── Material provided ──

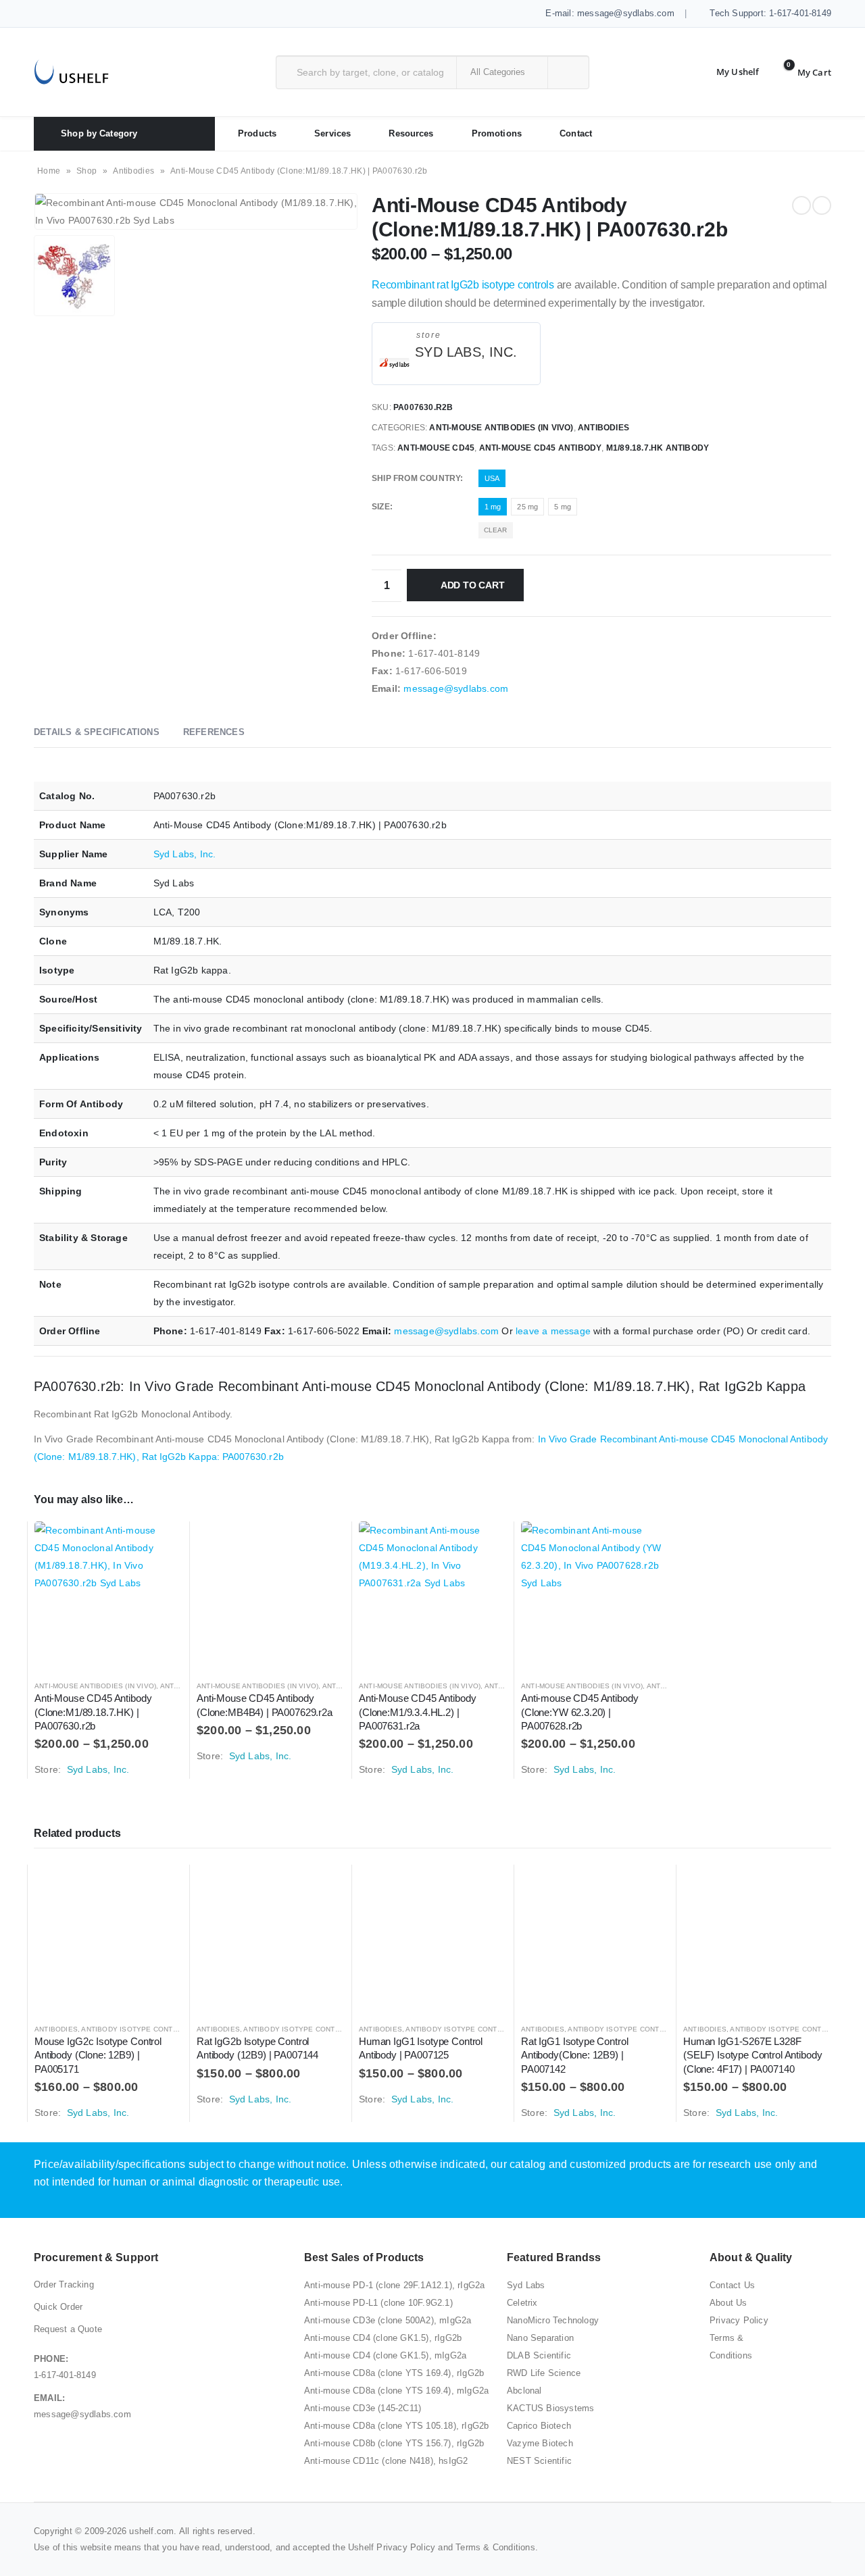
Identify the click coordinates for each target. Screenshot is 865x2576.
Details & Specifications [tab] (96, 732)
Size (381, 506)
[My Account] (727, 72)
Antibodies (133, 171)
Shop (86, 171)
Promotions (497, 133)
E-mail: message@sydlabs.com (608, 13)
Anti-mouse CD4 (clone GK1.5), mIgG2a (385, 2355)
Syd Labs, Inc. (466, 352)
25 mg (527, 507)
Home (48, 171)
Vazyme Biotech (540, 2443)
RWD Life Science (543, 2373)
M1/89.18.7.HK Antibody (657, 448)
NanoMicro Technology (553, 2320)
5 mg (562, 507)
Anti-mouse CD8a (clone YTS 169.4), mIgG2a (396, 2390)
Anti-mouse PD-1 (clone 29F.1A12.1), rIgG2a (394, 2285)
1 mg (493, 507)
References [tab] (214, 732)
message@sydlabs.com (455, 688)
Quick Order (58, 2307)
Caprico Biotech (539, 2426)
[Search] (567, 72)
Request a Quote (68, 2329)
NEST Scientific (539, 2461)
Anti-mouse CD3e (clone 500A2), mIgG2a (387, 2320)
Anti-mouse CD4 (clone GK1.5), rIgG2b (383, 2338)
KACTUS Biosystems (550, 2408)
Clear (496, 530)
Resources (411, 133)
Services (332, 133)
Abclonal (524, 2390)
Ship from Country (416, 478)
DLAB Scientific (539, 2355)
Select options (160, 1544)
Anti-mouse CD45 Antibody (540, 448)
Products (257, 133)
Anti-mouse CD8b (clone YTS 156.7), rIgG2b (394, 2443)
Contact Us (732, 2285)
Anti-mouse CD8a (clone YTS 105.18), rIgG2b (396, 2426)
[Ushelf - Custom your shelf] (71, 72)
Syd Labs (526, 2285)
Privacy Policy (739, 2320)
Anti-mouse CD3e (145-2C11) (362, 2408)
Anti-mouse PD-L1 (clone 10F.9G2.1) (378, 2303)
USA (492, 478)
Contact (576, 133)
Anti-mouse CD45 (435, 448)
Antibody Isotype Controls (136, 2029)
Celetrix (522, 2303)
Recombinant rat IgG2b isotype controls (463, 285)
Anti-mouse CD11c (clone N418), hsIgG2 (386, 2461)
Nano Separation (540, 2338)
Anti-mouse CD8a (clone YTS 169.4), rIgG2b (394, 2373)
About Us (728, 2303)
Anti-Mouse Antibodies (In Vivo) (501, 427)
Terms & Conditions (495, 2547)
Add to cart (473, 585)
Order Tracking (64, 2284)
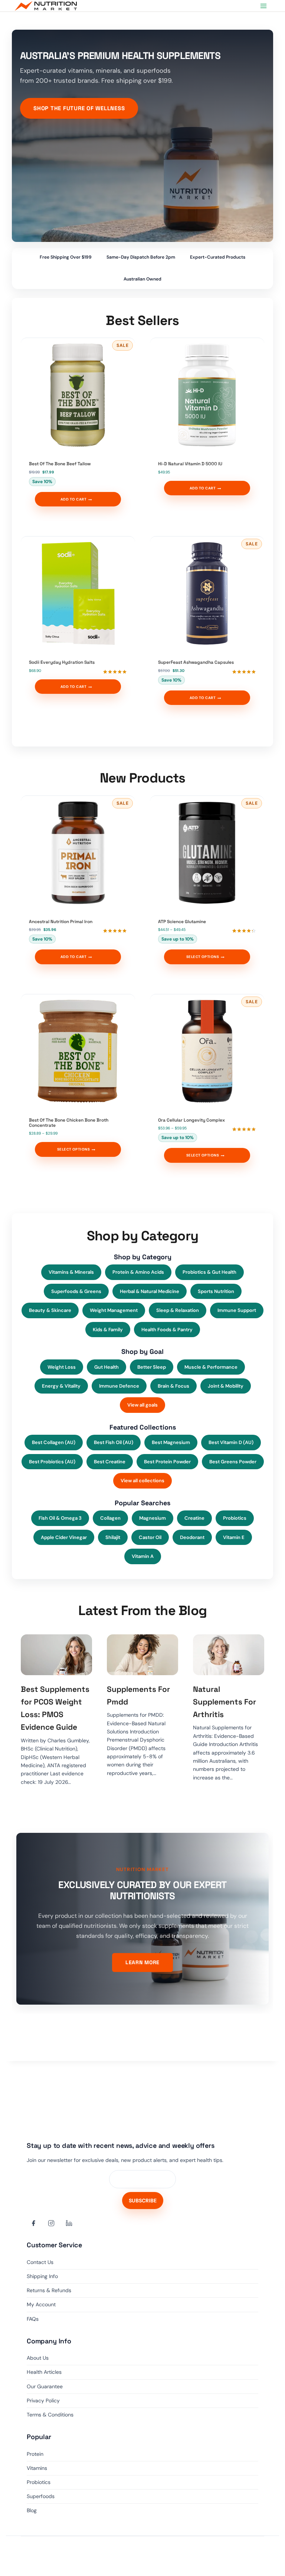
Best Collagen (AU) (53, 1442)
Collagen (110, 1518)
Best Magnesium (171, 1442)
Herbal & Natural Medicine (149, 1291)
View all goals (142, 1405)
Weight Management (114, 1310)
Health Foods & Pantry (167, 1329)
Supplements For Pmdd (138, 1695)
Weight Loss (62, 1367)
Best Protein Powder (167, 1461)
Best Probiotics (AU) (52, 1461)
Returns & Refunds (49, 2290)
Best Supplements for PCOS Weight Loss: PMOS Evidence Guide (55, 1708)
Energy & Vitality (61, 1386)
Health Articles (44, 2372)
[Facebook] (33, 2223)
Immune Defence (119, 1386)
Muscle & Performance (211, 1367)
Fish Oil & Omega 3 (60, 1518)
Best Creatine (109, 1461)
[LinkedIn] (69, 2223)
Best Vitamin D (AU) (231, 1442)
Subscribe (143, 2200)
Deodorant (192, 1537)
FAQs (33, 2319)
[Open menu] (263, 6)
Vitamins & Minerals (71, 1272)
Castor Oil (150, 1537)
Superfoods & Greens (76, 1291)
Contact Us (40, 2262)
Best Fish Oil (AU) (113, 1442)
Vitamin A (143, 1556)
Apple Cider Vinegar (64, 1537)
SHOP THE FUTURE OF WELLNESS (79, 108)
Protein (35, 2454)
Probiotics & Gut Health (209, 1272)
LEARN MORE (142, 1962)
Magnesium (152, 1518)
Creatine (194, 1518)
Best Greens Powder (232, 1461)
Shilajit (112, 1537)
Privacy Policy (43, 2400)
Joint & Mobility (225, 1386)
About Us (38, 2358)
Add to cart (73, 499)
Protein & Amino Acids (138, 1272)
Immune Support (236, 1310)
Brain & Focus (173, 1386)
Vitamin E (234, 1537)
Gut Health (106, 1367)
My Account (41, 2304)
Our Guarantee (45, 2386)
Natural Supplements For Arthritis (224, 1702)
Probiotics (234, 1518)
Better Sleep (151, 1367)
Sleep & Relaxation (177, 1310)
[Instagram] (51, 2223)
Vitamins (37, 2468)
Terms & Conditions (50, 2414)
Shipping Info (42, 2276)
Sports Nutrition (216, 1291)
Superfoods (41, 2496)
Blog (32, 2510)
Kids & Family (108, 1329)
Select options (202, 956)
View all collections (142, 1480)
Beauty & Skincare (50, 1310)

───

Work required → Word for word, restate the lines of the listing above starting at the line with "Shop (86, 171)" and ending at the line with "Request a Quote (68, 2329)", and nothing outside them.

Result for this task →
Shop (86, 171)
Promotions (497, 133)
E-mail: message@sydlabs.com (608, 13)
Anti-mouse CD4 (clone GK1.5), mIgG2a (385, 2355)
Syd Labs, Inc. (466, 352)
25 mg (527, 507)
Home (48, 171)
Vazyme Biotech (540, 2443)
RWD Life Science (543, 2373)
M1/89.18.7.HK Antibody (657, 448)
NanoMicro Technology (553, 2320)
5 mg (562, 507)
Anti-mouse CD8a (clone YTS 169.4), mIgG2a (396, 2390)
Anti-mouse PD-1 (clone 29F.1A12.1), rIgG2a (394, 2285)
1 mg (493, 507)
References [tab] (214, 732)
message@sydlabs.com (455, 688)
Quick Order (58, 2307)
Caprico Biotech (539, 2426)
[Search] (567, 72)
Request a Quote (68, 2329)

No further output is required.